Patent Litigation Team Secures Victory After Eight-Year Battle.

 

The United States Supreme Court recently denied a petition for writ of certiorari filed by the opposing party in a patent infringement matter handled by BrownWinick Patent Litigation attorney Michael Dee. Effectively ending more than eight years of vexatious litigation against five BrownWinick clients. The plaintiff, GS CleanTech, filed suit against five BrownWinick clients in 2012 and 2013, alleging infringement of a family of patents describing a process for separating corn oil from the production of ethanol. The plaintiff sued dozens of other ethanol manufacturers nationwide, resulting in the cases being combined in multidistrict litigation in the Southern District of Indiana in Indianapolis. The district court in Indiana eventually found the patents invalid for multiple reasons and unenforceable due to the inventors’ and patent counsel’s inequitable conduct of committing fraud on the patent office in obtaining the patents.
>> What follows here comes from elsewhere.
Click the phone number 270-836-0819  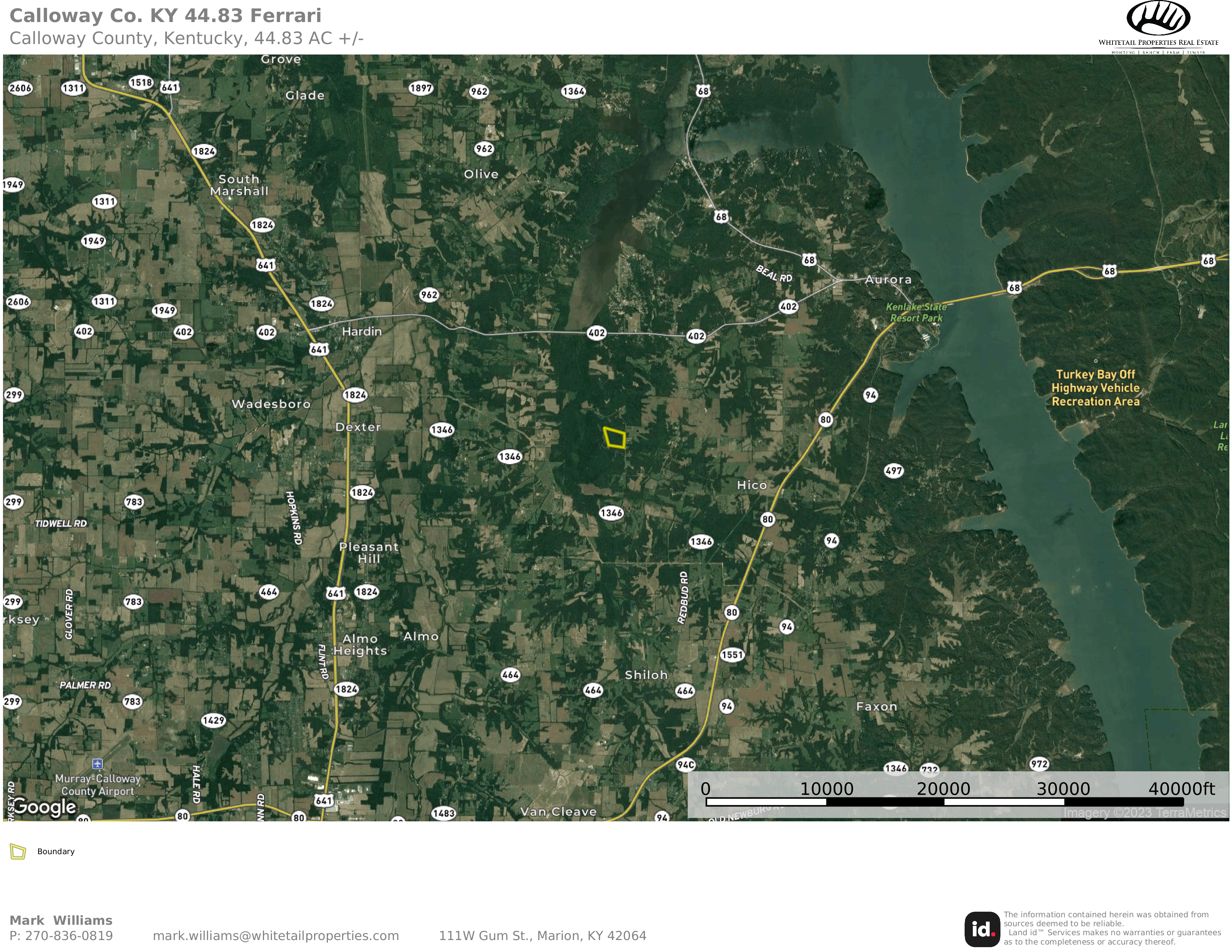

The finding of inequitable conduct entitled all of the defendants to recover their attorney’s fees. The plaintiffs appealed those decisions to the Federal Circuit Court of Appeals, where the Court affirmed the district court’s rulings. Undeterred, the plaintiff sought review by the United States Supreme Court, which the Court denied in late February, bringing to an end a long and baseless lawsuit that ended up completely backfiring on the plaintiff. An important lesson learned from this case is the aggressiveness of an opposing party is not necessarily a reflection of the strength of that party’s case – sometimes it is just the opposite!